• [GIVEN INSTRUCTION]:
Copy the following data line for line, without changing a single character.

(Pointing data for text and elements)
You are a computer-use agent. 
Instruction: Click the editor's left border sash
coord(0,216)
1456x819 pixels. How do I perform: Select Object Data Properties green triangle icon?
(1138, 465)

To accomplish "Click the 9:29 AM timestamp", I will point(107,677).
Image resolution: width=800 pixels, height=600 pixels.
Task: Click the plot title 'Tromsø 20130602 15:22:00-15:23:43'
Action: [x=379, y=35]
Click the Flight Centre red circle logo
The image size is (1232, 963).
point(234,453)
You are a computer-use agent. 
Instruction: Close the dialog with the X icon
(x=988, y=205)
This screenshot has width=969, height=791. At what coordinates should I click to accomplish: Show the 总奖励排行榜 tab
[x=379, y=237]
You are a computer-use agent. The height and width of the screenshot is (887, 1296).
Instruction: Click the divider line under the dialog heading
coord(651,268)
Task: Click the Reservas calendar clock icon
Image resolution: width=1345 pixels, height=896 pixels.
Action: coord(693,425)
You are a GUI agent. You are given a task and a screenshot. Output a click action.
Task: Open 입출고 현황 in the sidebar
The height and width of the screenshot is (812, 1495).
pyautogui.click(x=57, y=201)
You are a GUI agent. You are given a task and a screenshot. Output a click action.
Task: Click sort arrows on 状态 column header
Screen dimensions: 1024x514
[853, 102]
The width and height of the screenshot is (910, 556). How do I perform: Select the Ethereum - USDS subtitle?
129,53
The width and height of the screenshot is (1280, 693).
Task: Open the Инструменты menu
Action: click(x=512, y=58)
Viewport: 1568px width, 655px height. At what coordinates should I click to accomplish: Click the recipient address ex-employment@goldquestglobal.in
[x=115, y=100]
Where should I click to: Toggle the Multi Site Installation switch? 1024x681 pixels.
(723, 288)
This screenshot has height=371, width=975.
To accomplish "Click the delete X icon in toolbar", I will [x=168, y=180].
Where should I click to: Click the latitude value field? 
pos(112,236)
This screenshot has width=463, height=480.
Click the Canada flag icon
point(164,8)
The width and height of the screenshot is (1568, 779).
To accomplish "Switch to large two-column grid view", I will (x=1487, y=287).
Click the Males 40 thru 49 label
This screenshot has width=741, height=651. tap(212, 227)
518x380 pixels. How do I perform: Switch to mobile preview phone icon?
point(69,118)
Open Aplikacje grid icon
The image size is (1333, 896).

• [SOLUTION TO THIS TASK]:
You are a computer-use agent. 
Instruction: Click the editor's left border sash
coord(0,216)
1456x819 pixels. How do I perform: Select Object Data Properties green triangle icon?
(1138, 465)

To accomplish "Click the 9:29 AM timestamp", I will point(107,677).
Image resolution: width=800 pixels, height=600 pixels.
Task: Click the plot title 'Tromsø 20130602 15:22:00-15:23:43'
Action: [x=379, y=35]
Click the Flight Centre red circle logo
The image size is (1232, 963).
point(234,453)
You are a computer-use agent. 
Instruction: Close the dialog with the X icon
(x=988, y=205)
This screenshot has width=969, height=791. At what coordinates should I click to accomplish: Show the 总奖励排行榜 tab
[x=379, y=237]
You are a computer-use agent. The height and width of the screenshot is (887, 1296).
Instruction: Click the divider line under the dialog heading
coord(651,268)
Task: Click the Reservas calendar clock icon
Image resolution: width=1345 pixels, height=896 pixels.
Action: coord(693,425)
You are a GUI agent. You are given a task and a screenshot. Output a click action.
Task: Open 입출고 현황 in the sidebar
The height and width of the screenshot is (812, 1495).
pyautogui.click(x=57, y=201)
You are a GUI agent. You are given a task and a screenshot. Output a click action.
Task: Click sort arrows on 状态 column header
Screen dimensions: 1024x514
[853, 102]
The width and height of the screenshot is (910, 556). How do I perform: Select the Ethereum - USDS subtitle?
129,53
The width and height of the screenshot is (1280, 693).
Task: Open the Инструменты menu
Action: click(x=512, y=58)
Viewport: 1568px width, 655px height. At what coordinates should I click to accomplish: Click the recipient address ex-employment@goldquestglobal.in
[x=115, y=100]
Where should I click to: Toggle the Multi Site Installation switch? 1024x681 pixels.
(723, 288)
This screenshot has height=371, width=975.
To accomplish "Click the delete X icon in toolbar", I will [x=168, y=180].
Where should I click to: Click the latitude value field? 
pos(112,236)
This screenshot has width=463, height=480.
Click the Canada flag icon
point(164,8)
The width and height of the screenshot is (1568, 779).
To accomplish "Switch to large two-column grid view", I will (x=1487, y=287).
Click the Males 40 thru 49 label
This screenshot has width=741, height=651. tap(212, 227)
518x380 pixels. How do I perform: Switch to mobile preview phone icon?
point(69,118)
Open Aplikacje grid icon
The image size is (1333, 896).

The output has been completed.